Thursday, January 15, 2009

Helping the Non-Rich, by Accident

-- Posted by Neil H. Buchanan

One of the most politically sacrosanct benefits available to taxpayers is the deduction for home mortgage interest. Along with the deduction for state and local taxes, this benefit expresses a longstanding and bipartisan policy preference to encourage home ownership in this country. Whether the net result of these tax benefits is actually to increase home ownership is a separate question, but there is no doubt that politicians view this benefit as untouchable.
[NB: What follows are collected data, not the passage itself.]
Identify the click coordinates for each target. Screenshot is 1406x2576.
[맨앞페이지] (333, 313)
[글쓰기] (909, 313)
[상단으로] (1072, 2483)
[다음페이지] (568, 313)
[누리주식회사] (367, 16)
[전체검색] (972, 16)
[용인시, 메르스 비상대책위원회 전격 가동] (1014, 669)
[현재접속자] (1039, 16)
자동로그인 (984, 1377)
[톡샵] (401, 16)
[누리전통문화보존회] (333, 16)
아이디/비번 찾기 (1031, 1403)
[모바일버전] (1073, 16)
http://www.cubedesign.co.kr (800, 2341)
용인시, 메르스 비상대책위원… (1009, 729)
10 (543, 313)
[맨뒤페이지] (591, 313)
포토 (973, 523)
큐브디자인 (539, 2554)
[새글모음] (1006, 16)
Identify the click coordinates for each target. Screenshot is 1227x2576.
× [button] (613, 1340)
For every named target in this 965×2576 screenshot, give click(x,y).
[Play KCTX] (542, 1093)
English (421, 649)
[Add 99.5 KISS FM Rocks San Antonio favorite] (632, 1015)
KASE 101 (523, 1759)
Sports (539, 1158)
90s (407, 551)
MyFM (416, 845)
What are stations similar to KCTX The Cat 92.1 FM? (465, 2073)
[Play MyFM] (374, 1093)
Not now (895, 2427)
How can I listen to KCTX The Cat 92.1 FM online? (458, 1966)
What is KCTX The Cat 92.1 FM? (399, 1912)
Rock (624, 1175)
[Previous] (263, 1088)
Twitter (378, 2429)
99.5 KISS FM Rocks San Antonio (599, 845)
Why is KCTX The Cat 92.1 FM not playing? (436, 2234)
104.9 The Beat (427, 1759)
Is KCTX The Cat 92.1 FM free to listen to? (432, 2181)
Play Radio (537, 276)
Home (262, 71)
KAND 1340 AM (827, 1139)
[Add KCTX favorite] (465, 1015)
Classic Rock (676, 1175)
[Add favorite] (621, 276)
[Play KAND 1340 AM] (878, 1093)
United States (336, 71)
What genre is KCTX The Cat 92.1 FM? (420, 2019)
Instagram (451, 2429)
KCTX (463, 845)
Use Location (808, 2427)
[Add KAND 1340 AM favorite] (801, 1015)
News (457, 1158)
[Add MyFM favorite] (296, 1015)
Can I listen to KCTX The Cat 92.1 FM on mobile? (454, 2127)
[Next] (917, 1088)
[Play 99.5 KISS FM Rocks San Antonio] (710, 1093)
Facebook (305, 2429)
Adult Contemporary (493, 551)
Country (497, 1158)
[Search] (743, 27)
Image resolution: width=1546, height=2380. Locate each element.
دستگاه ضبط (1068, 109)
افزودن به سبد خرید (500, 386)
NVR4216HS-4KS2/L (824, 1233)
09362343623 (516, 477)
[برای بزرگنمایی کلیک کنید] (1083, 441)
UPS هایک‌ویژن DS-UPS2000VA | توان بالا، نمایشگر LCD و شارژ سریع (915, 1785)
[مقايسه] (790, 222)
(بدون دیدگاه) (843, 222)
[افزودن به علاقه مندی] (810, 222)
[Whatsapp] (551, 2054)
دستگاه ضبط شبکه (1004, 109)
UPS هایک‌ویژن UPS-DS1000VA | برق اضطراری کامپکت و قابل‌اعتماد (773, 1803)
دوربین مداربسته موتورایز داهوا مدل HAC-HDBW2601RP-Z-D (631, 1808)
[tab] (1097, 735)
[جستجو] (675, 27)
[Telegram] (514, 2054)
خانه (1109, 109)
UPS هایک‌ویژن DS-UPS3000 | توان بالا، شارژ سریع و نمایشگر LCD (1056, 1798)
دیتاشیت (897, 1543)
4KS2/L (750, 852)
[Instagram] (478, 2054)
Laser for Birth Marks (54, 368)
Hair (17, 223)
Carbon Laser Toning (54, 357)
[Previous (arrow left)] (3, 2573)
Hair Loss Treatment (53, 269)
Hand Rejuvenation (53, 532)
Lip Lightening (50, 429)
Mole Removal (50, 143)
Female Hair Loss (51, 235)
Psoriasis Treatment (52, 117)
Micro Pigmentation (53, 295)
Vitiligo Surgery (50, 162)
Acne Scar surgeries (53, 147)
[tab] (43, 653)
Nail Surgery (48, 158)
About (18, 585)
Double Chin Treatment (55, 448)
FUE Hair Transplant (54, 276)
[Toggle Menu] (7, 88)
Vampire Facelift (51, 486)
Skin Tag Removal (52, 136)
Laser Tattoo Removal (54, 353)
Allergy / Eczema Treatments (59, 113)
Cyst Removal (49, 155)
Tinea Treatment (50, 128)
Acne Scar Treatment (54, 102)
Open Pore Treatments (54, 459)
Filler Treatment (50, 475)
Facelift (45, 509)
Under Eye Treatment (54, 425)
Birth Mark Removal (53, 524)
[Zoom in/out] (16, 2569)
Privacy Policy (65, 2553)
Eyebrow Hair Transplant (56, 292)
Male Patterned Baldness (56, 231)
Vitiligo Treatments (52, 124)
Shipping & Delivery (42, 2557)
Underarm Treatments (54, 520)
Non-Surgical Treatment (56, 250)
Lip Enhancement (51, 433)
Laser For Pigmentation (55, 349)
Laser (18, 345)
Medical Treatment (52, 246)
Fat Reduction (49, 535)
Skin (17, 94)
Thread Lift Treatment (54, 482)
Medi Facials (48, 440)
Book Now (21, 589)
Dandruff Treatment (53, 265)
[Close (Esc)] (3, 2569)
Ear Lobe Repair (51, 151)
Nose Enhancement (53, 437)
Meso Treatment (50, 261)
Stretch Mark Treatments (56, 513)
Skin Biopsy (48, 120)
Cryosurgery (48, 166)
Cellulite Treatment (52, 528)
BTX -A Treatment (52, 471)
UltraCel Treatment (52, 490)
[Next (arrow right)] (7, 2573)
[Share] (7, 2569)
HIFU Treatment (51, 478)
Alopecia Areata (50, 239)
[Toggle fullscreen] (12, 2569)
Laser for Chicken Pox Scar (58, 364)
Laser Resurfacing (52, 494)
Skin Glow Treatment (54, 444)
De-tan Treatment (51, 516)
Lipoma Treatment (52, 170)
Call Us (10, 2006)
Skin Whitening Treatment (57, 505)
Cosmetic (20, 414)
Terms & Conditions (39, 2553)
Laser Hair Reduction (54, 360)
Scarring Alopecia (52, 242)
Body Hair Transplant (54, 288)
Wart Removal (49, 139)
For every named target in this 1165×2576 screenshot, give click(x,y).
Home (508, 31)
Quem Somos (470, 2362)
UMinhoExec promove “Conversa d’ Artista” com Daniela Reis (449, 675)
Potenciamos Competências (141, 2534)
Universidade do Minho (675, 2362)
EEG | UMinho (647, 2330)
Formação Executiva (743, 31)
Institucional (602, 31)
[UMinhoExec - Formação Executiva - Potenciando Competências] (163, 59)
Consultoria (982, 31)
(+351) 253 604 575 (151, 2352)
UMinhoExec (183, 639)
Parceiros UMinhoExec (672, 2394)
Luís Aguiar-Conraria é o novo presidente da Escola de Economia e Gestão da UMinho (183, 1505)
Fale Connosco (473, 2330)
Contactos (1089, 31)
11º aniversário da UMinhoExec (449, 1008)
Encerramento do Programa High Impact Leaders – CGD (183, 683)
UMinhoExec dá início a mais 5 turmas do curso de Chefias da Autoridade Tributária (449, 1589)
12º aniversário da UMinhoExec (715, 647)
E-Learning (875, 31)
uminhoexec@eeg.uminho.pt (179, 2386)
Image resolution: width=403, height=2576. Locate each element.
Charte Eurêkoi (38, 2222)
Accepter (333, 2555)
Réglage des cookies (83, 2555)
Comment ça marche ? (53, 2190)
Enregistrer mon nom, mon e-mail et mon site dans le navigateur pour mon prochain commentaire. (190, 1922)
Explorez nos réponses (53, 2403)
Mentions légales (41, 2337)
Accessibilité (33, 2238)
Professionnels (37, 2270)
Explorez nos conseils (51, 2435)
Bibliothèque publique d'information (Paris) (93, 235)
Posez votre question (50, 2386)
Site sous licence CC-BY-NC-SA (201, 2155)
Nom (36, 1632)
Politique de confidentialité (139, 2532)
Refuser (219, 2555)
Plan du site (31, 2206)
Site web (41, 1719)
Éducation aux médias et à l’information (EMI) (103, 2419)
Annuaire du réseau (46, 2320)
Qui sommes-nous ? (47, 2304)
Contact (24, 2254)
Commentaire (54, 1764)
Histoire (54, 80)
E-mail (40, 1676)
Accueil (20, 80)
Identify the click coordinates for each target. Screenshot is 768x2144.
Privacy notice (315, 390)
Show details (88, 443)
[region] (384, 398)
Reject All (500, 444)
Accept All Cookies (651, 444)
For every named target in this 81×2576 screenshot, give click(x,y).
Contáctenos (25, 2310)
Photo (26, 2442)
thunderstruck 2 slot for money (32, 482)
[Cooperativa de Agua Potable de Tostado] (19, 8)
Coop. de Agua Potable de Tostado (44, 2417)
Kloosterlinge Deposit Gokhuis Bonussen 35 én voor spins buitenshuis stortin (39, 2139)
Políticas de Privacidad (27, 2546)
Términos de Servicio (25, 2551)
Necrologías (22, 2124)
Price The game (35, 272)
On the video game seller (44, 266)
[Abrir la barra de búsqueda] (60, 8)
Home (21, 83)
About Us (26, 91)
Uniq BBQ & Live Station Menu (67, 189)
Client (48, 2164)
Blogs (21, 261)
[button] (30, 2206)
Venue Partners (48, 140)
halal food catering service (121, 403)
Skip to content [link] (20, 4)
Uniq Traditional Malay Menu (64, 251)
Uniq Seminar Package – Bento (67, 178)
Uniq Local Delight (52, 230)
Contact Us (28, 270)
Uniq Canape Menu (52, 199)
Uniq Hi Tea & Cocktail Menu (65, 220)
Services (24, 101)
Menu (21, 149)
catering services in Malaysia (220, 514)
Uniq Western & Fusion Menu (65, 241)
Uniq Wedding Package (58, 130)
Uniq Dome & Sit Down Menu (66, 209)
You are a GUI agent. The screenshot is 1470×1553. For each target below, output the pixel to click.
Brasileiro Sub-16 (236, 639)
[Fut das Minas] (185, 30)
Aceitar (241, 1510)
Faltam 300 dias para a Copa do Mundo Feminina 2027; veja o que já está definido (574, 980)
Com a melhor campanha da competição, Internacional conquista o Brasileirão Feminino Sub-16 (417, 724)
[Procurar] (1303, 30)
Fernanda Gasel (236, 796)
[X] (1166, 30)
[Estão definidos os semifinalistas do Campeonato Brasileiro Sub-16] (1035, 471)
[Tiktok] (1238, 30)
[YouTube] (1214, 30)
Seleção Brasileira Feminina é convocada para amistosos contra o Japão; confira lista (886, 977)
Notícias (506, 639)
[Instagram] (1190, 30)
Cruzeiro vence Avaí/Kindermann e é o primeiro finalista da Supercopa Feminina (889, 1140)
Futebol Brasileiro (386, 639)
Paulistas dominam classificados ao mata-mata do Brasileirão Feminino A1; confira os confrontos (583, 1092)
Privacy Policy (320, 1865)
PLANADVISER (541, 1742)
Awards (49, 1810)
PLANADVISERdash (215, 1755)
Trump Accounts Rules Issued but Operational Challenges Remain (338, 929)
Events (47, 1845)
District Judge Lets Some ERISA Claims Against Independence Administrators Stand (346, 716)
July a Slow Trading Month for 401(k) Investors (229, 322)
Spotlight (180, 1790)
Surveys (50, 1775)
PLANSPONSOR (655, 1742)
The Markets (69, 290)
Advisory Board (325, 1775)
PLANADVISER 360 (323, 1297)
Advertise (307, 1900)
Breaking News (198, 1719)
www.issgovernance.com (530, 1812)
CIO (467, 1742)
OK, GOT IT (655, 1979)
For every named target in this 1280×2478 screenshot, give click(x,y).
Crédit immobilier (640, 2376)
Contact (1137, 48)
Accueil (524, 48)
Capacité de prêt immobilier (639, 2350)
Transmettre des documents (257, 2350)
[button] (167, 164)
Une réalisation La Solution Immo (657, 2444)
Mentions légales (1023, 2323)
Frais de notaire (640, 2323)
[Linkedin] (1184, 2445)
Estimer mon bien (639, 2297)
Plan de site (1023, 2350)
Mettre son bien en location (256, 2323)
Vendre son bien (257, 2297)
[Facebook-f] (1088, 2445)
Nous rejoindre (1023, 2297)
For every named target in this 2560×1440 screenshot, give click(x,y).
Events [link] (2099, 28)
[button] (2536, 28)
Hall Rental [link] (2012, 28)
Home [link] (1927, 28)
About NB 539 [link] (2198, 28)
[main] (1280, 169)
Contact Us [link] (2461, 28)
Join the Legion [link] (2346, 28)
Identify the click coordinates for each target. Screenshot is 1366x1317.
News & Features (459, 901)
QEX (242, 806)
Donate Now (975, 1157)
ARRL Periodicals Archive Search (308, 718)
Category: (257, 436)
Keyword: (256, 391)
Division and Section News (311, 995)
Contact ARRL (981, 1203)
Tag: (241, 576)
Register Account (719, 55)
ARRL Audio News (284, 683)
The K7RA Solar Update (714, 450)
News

In fact, when in 2005 President Bush created a commission to make recommendations for fundamental reform of the federal tax system, he made abundantly clear that any recommendations must include tax incentives to encourage home ownership.  (The panel did as it was told, but their entire report was ultimately ignored by lawmakers, for unrelated reasons.) There seems to be nearly unanimous political support for the idea that the tax code should make us a nation of homeowners.

Who is really helped by these pro-homeowner tax benefits? Last week, at the annual meetings of the Association of American Law Schools, Professor Dorothy A. Brown of Emory Law School offered a fascinating discussion of the effects of these federal tax benefits on low-income and minority homeowners. She showed, among other things, that a surprisingly large number of such homeowners receive no actual benefit from the deductions for mortgage interest and property taxes, because they do not itemize their deductions. As Dorothy demonstrated, this means that the tax code only benefits some homeowners while leaving those with lower incomes and less expensive houses out in the cold. She thus showed that the system currently provides benefits in a regressive fashion, and she argued that "this cannot stand."

I completely agreed with Dorothy's motivations (as I almost always do), and I found her argument to be thought-provoking. Because of my belief (see here, here, and here) that expanded home ownership should not be a goal of public policy, however, I asked Dorothy two questions during the Q&A. First, I suggested in essence that we should address the inequality that she had identified by "leveling down" rather than "leveling up." That is, rather than following her suggestion that we should make sure that the tax benefits for home ownership are available to all homeowners, we should instead take them away from all homeowners. She suggested in response that (beyond the political impossibility) there would be difficult transition costs in such an approach, which is true but (in my opinion) not insurmountable.

My second question, which Dorothy unfortunately was not able to address due to time constraints, was whether the current system is not actually (and completely inadvertently) beneficial to low-income and minority citizens. That is, since home ownership is a very bad way to save money (not only during a dramatic crash like the current crisis but more generally because building home equity is the very definition of undiversified investing), and since low-income people are the least able to cope with the loss of their home equity (since they almost never have any other significant amounts of money saved in any other form), a tax system that leaves out the low-income taxpayers is actually doing them a favor by not encouraging them to own a home.

Therefore, although my first choice would be for the government to completely change course and discourage individual home ownership, the current system -- which seems to disadvantage those with less income and wealth -- might be a better alternative than to adopt a plan to eliminate that supposed disadvantage. This outcome thus works, by sheer luck, as the equivalent of a progressive tax policy to steer the most financially vulnerable away from possibly ruinous risk-taking.

I have to admit that I am somewhat uncomfortable with my own conclusion. There is something unsettling about this "cruel to be kind" approach to social policy. Still, if the choice is to leave things as they are or to change the tax code such that it would encourage more lower-income and minority citizens to buy homes, I think I would choose the former.